Исходный текст:
━━━━━━━━━━━━━━━━

Прилетев во Флоренцию, путешественники, то есть Юрий Поклад и его близкие, заметили, что их саквояжа при вещах, снятых с их самолёта, не оказалось. Им советуют работники аэропорта не беспокоиться и ехать в город, в гостиницу: саквояж привезёт следующий самолет того же рейса! Разве у нас так бывает!? Да никогда. Что с возу упало, то обязательно уже и пропало. Но  пропавший саквояж, действительно, был доставлен в гостиницу простыми деловыми итальянцами! Но не простой оказался старый продавец обувного магазина, его, скорей всего, и владелец. Русскому продавать прекрасные ботинки ему было жалко. Нас не любят испытанные европейцы - ни где.

  Наплевать. Не затем мы ездим к ним, чтобы понравиться. Они нам тоже, допустим, не очень нравятся: «По облитой солнцем площади прошла плотная толпа улыбающихся английских туристов в бейсболках, надетых козырьками назад, с лошадиными челюстями, с фотоаппаратами на жилистых шеях (у этих точно не глаза не уха, о которых писал Освальд Шпенглер, разумеется, нет и не было, и наверное, не будет - Г.М.); стайка говорливых корейцев с детьми, спящими на спинах женщин, в кошелках; ещё какие-то люди... - Достоевского не было не ...». Вот, оказывается, кого выискивал путешествующий писатель, наведываясь во Флоренцию.  Здесь когда - то жил Достоевский и писал роман «Идиот», и жил вместе с Анной Григорьевной в доме «...ниже вымощеной надёжной квадратной брусчаткой площади...». Далее Поклад пишет: « Мне хотелось увидеть его и спросить, не прошлой ли ночью (хотя речь о девятнадцатом веке -Г.М.) Фёдор Михайлович написал сцену, при воспоминании о которой всякий раз, с тех пор, как я впервые прочитал роман в возрасте двадцати лет, пробирает дрожь и, если это вечер или ночь, хочется включить свет в комнате».  Приведу начало этой сцены: «И ... и вот ещё что мне чудно: совсем нож как бы на полтора...али даже на два вершка прошел...под самую левую грудь...а крови всего этак с пол-ложки столовой на рубашку вытекло; больше не было...

━━━━━━━━━━━━━━━━

Извлечённые записи:
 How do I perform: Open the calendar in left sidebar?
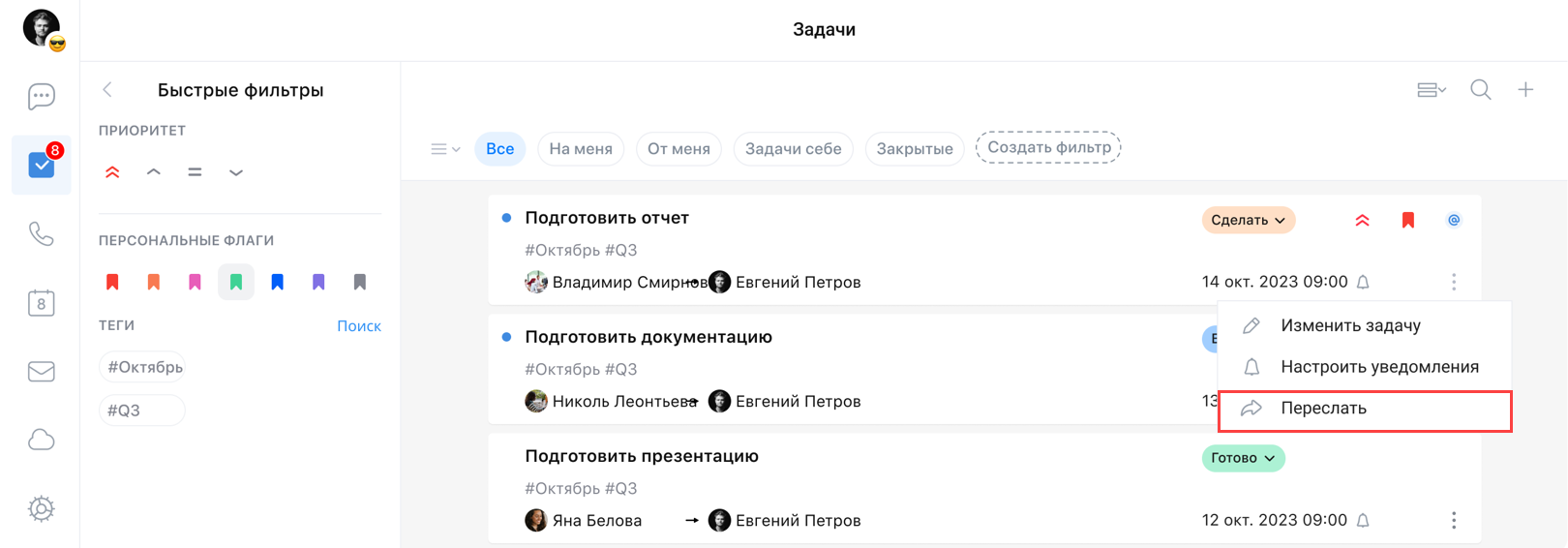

━━━━━━━━━━━━━━━━

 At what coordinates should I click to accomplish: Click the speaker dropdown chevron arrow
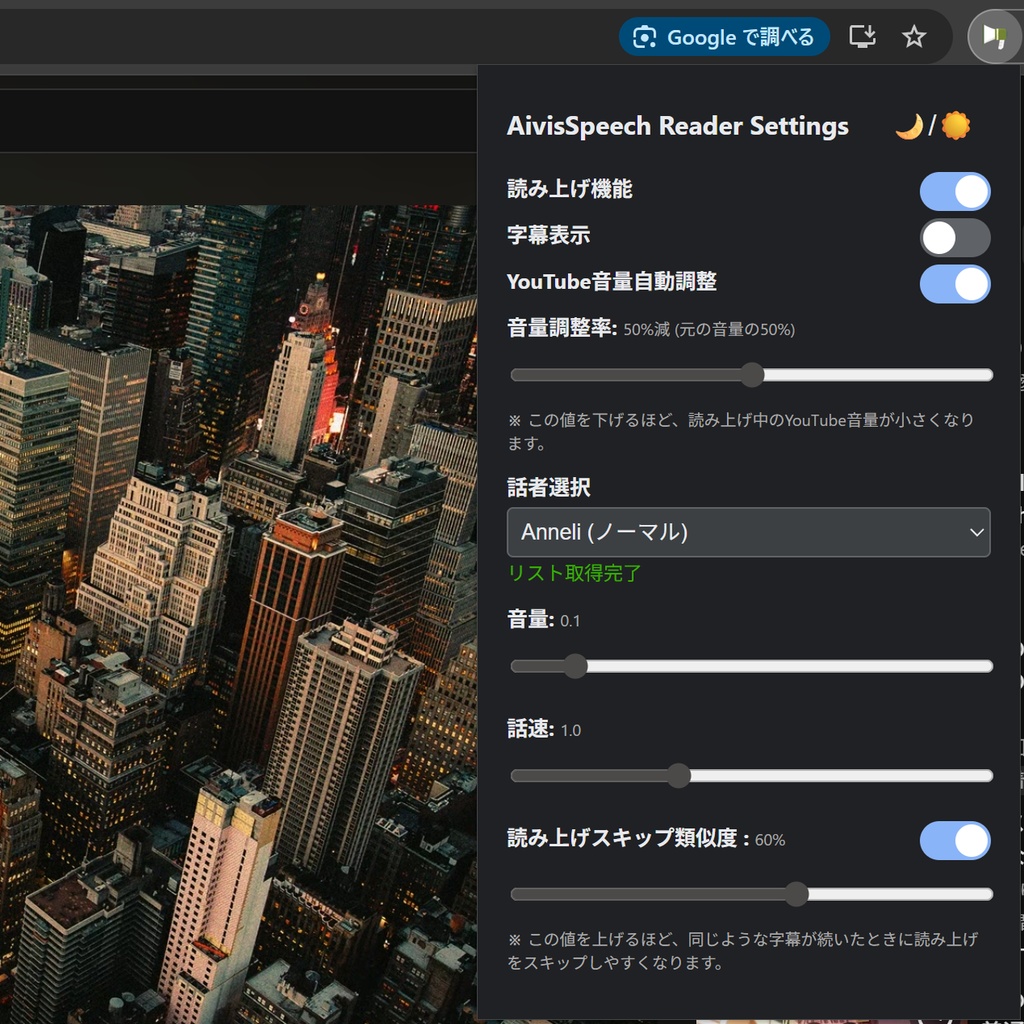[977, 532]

━━━━━━━━━━━━━━━━

Задание:
Перескажите короче абзац текста о Флоренции, который начинается словами «Прилетев во Флоренцию», и сохраните главные факты.

Ответ:
Когда Юрий Поклад с близкими прилетели во Флоренцию, их саквояжа среди вещей с самолёта не оказалось. Работники аэропорта посоветовали не волноваться и ехать в гостиницу: саквояж привезёт следующий самолёт того же рейса. Автор замечает, что у нас так никогда не бывает, а здесь саквояж и правда доставили в гостиницу. Зато старому продавцу обувного магазина, скорее всего и его владельцу, было жалко продавать русскому хорошие ботинки. По словам автора, опытные европейцы нас нигде не любят.